--- DESCRIPTION OF THE TASK ---
Your task is to repeat, word for word, the line containing "SQL MS SQL MySQL" and all lines that follow it to the end of the material, and no other lines.

+---+

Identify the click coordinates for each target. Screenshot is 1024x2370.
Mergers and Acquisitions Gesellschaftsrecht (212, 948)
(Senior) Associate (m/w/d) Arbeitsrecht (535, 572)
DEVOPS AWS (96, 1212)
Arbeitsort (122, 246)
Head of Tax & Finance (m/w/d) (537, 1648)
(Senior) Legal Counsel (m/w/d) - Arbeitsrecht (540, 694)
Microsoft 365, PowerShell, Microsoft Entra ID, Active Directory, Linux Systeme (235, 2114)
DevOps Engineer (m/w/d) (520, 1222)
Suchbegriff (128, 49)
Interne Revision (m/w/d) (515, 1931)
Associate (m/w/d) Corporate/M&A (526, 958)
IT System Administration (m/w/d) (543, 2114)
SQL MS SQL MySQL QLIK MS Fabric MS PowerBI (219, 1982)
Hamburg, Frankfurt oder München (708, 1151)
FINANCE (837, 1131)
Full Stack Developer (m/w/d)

+---+

--- RESPONSE TO THIS EXERCISE ---
SQL MS SQL MySQL QLIK MS Fabric MS PowerBI (219, 1982)
Hamburg, Frankfurt oder München (708, 1151)
FINANCE (837, 1131)
Full Stack Developer (m/w/d)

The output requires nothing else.